*Exercise inputs*:
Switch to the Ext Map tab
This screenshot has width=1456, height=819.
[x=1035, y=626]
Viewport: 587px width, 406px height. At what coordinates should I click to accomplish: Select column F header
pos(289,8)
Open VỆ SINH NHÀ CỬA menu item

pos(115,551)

*Exercise*: Beginning with the line that has "This screenshot has width=1456, height=819.", set down each line through the last one above, exactly, and nothing else.

*Answer area*:
This screenshot has width=1456, height=819.
[x=1035, y=626]
Viewport: 587px width, 406px height. At what coordinates should I click to accomplish: Select column F header
pos(289,8)
Open VỆ SINH NHÀ CỬA menu item

pos(115,551)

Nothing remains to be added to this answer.